Vu la procédure suivante :
Procédure contentieuse antérieure :
Mme C a demandé au tribunal administratif de Paris d'annuler l'arrêté du 10 janvier 2022 de la préfète du Val-de-Marne lui faisant obligation de quitter le territoire français, fixant le pays de renvoi et prononçant à son encontre une interdiction de retour sur le territoire d'une durée de deux ans.
Par un jugement n° 2200629/6-2 du 21 mars 2022, le tribunal administratif de Paris a rejeté sa demande.
Procédure devant la Cour :
Par une requête enregistrée le 20 avril 2022, Mme B, représentée par Me Cren, demande à la Cour :
1°) d'annuler le jugement n° 2200629/6-2 du 21 mars 2022 par lequel tribunal administratif de Paris a rejeté sa demande tendant à l'annulation de l'arrêté du 10 janvier 2022 de la préfète du Val-de-Marne lui faisant obligation de quitter le territoire français, fixant le pays de renvoi et prononçant à son encontre une interdiction de retour sur le territoire d'une durée de deux ans ;
2°) d'annuler cet arrêté ;
3°) d'enjoindre à la préfète du Val-de-Marne de réexaminer sa situation administrative et de lui délivrer un titre de séjour portant la mention " salarié " dans un délai de deux mois à compter de la notification de la décision à intervenir.
Elle soutient que :
- l'arrêté est entaché d'un défaut d'examen de sa situation personnelle et n'a pas été précédé des investigations qui s'imposaient ;
- l'esprit et la lettre de la circulaire ministérielle permettaient en l'espèce l'admission au séjour à titre exceptionnel.

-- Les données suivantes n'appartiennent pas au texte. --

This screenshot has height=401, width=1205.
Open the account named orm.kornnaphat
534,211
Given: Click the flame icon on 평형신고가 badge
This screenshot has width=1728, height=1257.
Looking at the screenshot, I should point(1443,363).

Vu les autres pièces du dossier.
Vu :
- le code de l'entrée et du séjour des étrangers et du droit d'asile ;
- le code de justice administrative.
Considérant ce qui suit :
1. Aux termes du dernier alinéa de l'article R. 222-1 du code de justice administrative : " Les présidents des cours administratives d'appel, les premiers vice-présidents des cours et les présidents des formations de jugement des cours peuvent, par ordonnance, rejeter, après l'expiration du délai de recours ou, lorsqu'un mémoire complémentaire a été annoncé, après la production de ce mémoire les requêtes d'appel manifestement dépourvues de fondement ".
2. Mme B reprend en appel ses moyens de première instance tels que visés
ci-dessus. Elle ne développe au soutien de ces moyens aucun argument de droit ou de fait pertinent de nature à remettre en cause l'analyse et la motivation retenues par le tribunal administratif. Il y a lieu d'écarter ces moyens par adoption des motifs retenus par le tribunal administratif. Si, devant la Cour, la requérante se prévaut de " la circulaire ministérielle ", un tel moyen ne peut qu'être écarté comme inopérant dès lors que la circulaire relative à l'admission au séjour des étrangers à titre exceptionnel ne revêt pas de caractère impératif.
3. Il résulte de ce qui précède que la requête d'appel de Mme B, en ce qu'elle tend à l'annulation du jugement et de l'arrêté contestés, est manifestement dépourvue de fondement. Elle doit donc être rejetée, y compris ses conclusions aux fins d'injonction.
O R D O N N E :
Article 1er : La requête de Mme B est rejetée.
Article 2 : La présente ordonnance sera notifiée à Mme C.
Copie en sera adressée à la préfète du Val-de-Marne.
Fait à Paris, le 23 septembre 2022.
La présidente de la 4ème chambre,
M. A
La République mande et ordonne au ministre de l'intérieur et des Outre-mer en ce qui le concerne ou à tous commissaires de justice à ce requis en ce qui concerne les voies de droit commun contre les parties privées, de pourvoir à l'exécution de la présente décision.